La Unión Europea es una construcción formidable que, sin embargo, tiene muchos defectos, como cualquier obra humana, aunque sea colectiva.

Precisamente uno de ellos es la pertinaz incapacidad de los Estados miembro para ponerse de acuerdo, salvo en contadas excepciones, además de para actuar coordinadamente y con la rapidez que requieren algunos acontecimientos.

Esta falta de consenso es precisamente la que puede provocar una crisis sanitaria en esta área económica aún mayor que la actual.

Mientras que algunos países han decidido de manera unilateral cerrar sus fronteras al paso terrestre procedente otros Estados miembro de la Unión, algo que ha provocado las suspicacias de Francia y una llamada de la atención de la Comisión que, sin embargo, ha topado con el país hegemónico de la UE, Alemania.

Mientras, España no ha querido cerrar sus pasos fronterizos en un primer momento, precisamente a la espera de un acuerdo al menos de los países que forman parte del espacio Schengen. Finalmente este pasado lunes ha acordado restablecer los controles en frontera.

Mal y tarde, muy tarde

Una medida que llega demasiado tarde, después del coladero que han supuesto los aeropuertos hasta este mismo lunes, «con un incomprensible tráfico aéreo» a decir de un controlador del aeropuerto de Barajas, que no se explica el alto número de aviones que este lunes seguían saliendo del aeródromo madrileño.

Finalmente, esta semana, entre el marasmo de normas nacionales, la Comisión Europea ha propuesto cerrar las entradas al espacio común por cualquier modo de transporte durante un plazo de 30 días, para contener la expansión de la pandemia.

Sin embargo, esta propuesta ahora debe ser analizada y aprobada por el Consejo, en su reunión de esta semana, por lo que el reloj sigue viendo correr el tiempo sin que se tomen medidas a escala europea.

En principio, las medidas evitarían posibles controles fronterizos y permitirían el tránsito de mercancías para evitar desabastecimientos.

Datos aportados:
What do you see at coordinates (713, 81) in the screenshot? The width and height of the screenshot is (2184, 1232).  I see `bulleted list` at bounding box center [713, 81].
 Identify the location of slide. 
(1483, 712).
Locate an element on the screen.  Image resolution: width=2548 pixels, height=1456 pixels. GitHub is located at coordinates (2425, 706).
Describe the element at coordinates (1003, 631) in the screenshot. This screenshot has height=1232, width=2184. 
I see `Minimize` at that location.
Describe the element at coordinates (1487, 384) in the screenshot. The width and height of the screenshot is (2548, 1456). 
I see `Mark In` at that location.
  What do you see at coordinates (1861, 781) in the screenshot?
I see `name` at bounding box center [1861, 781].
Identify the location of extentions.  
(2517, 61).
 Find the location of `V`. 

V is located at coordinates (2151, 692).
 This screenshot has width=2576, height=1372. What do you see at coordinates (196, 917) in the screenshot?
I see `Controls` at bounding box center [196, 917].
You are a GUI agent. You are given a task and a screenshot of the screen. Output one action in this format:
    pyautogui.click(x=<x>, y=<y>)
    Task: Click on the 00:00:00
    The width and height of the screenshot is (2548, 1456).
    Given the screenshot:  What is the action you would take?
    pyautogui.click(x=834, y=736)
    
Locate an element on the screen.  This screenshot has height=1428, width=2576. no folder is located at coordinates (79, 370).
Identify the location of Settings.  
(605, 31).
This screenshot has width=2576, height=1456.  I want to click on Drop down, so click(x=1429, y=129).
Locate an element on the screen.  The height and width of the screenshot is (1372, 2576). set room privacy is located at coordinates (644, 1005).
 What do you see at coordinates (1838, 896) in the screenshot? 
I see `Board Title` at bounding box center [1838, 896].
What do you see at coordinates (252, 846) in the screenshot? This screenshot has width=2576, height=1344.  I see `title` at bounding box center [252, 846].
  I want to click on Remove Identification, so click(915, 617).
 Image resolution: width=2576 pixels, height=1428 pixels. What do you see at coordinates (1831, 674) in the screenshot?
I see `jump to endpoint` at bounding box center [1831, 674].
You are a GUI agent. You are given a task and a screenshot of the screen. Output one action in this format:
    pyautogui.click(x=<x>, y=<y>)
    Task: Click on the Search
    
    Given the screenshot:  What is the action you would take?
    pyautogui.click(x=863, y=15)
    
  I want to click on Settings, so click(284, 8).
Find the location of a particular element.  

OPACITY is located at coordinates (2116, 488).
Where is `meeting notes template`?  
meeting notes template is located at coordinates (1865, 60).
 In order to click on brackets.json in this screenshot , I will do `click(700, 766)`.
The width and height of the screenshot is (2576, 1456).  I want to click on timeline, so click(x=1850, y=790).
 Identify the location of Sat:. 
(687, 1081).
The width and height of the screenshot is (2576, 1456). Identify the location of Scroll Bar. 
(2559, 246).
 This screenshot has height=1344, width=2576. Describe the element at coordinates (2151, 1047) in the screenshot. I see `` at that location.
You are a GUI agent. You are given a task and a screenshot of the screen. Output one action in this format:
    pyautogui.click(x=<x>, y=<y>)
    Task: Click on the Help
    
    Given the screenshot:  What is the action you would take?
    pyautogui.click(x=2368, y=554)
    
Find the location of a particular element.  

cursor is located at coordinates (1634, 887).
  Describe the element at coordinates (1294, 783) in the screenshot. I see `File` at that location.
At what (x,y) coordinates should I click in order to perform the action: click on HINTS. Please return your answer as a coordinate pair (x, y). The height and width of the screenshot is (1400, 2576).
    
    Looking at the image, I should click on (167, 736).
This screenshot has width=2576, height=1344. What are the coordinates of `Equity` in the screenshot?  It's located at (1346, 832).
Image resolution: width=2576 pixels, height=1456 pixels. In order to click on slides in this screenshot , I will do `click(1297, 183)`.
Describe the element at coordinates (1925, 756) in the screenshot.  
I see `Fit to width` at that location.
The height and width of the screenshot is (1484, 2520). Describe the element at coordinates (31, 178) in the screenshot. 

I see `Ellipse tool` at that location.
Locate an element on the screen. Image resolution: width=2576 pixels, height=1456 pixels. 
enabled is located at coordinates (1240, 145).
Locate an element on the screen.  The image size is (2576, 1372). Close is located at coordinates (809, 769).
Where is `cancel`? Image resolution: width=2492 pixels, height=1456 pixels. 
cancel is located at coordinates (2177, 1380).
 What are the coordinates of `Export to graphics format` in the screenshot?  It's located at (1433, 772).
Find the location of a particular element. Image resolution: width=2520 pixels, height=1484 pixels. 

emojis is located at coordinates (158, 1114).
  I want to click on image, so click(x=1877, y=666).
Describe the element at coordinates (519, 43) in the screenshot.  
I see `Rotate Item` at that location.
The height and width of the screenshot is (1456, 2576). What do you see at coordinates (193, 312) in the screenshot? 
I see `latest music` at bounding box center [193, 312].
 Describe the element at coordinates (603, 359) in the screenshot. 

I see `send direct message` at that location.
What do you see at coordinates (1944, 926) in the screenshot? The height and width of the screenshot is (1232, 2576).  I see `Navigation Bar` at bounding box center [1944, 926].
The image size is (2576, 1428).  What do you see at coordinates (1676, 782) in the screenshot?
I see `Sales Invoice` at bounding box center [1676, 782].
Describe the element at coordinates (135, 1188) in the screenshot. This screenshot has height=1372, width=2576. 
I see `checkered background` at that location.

Lista de tareas:
1: Transcriba un fragmento del texto sobre las fronteras en la Unión Europea: comience en las palabras "Sin embargo, esta" y deténgase después de "a escala europea.".
2: Según el texto sobre las fronteras en la Unión Europea, indique si cada afirmación es cierta o no y cite las palabras del texto que lo deciden: (a) España cerró sus pasos fronterizos desde el primer momento; (b) la Comisión Europea propuso cerrar las entradas al espacio común durante 30 días; (c) la propuesta de la Comisión no necesita la aprobación del Consejo.
Las filas no son necesarias para resolver nada.

Soluciones por tarea:
1:
Sin embargo, esta propuesta ahora debe ser analizada y aprobada por el Consejo, en su reunión de esta semana, por lo que el reloj sigue viendo correr el tiempo sin que se tomen medidas a escala europea.

2:
(a) No: «España no ha querido cerrar sus pasos fronterizos en un primer momento».
(b) Sí: «la Comisión Europea ha propuesto cerrar las entradas al espacio común por cualquier modo de transporte durante un plazo de 30 días».
(c) No: «esta propuesta ahora debe ser analizada y aprobada por el Consejo».